What is Data and Why Should You Care?
Did I zonk out in class? That is my typical response after a topic like "data" gains steam and becomes the talk-of-the-town. Discussions quickly turn complex.
Those of us who may not have a firm understanding of the basics are left behind wondering, "I need to drink more coffee and sleep less!" We may even tune out discussions because we don’t have a baseline. Or, maybe we feel awkward asking questions.
Everyone assumes the basics are understood. To use a popular data phrase, “the signal is lost in the noise.”
More people are in the same boat than you think. Take data privacy - an important, but complex topic. Before seeing the merits of data privacy and navigating through the nuance, it's important to understand data basics and why it's important.
Let's go back to the data basics...data point one.
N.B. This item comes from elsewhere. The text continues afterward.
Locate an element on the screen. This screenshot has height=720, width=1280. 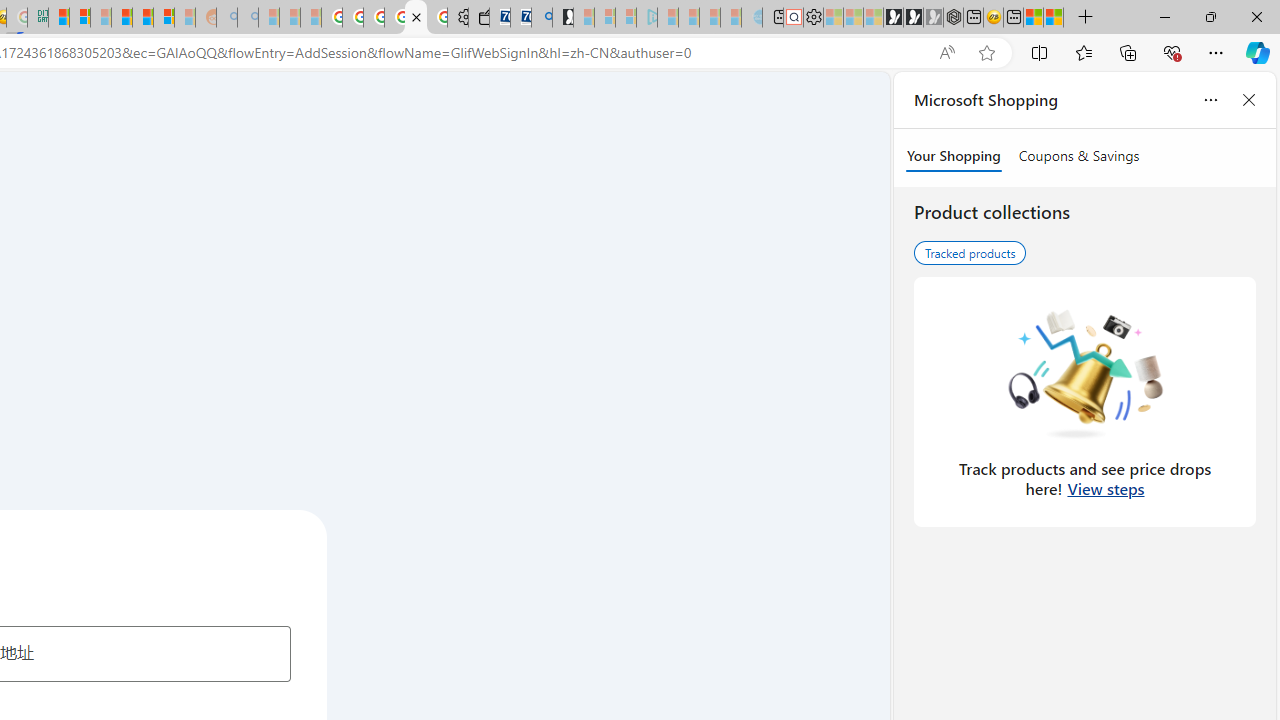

Here is the signal.
What is data?
3. Where you click on a page
4. Values (test scores, comparison)
5. Demographics (age, ethnicity, income)
6. Answers to questions
7. Media - pictures and video
8. Questions you ask Siri
9. Route used during Waze
10. Movies watched in Netflix
11. Stuff you buy on Amazon
12. Content of a Facebook post
13. Words used in an email
14. Searches you do
15. The temperature of your house
16. Credit card purchases
17. Scientific data
Some of this data is collected explicitly. You may enter your name, age, interests, etc. into an app or site. You may upload a photo or video to Instagram. Data can be also collected through ancillary means such as your browsing history, website clicks, etc. Sometimes we are given a fair, non-cryptic warning. Sometimes, we have no clue that our data is collected or where it’s going.
Why should you care as a consumer and/or human being?
We see that data can be a lot of different stuff. It’s not just numbers. With enough of it, data can be used to make predictions.
A prediction is the likelihood about something in the future. To see into the future with precision is powerful stuff! That's why, in part, data is called the new currency.
Some use the data to sell you stuff (products, ads, etc.) and make money. Some use the data to predict data for the next flu strain. Some want to see if their favorite sports player will do well.
The intention behind collecting data is the elephant in the room. An important detail that I don’t think is underscored enough.
An important point here is that predictions aren't necessarily just numbers. A quick example is, "If you are this height, you will be this weight." Sometimes predictions are classifications and clusters of things. Classifications take your data and classify it (is that email SPAM or not SPAM). Clusters take data and move it into "group" based on similar characteristics (are these dogs or cats in the photos?).
Lastly, predictions can always become better. They learn. As more data is collected, they get better over time. The predictions become more precise. That's why you are encouraged to "feed the beast" (add more data).
Bottom-line: For every piece of data, with enough of it, predictions can be made. This is why so many platforms make it easy and free to add yours and other's data. You may not be paying with dollars, euros, or shekels. Your data is payment enough.
Why should you care as an educator?
Our students’ data and subsequent predictions of learning gives us another tool for the benefits of them, the teacher, class, school, and field as a whole. We can use this data on a daily basis, to determine the effectiveness of technology and programs, and enrich the process in ways that aren’t possible with data’s precision. In moderation, data can be beneficial.
It’s no secret. Teachers and schools have troves of data. The tricky part is the data can identify students. Additionally, students (or their parents/guardians) may not want data released. Nowadays, there are blurred lines and it can be hard to tell who is seeing what data.
Bottom-line for Educators: Don't underestimate the worth of your students' data. It's like the old garage sale saying, "Someone else's trash is another's treasure." What you may not think as important can be gold to someone making predictions. Be careful of who sees what data. Used in moderation, data’s predictive power can be useful for you and your students.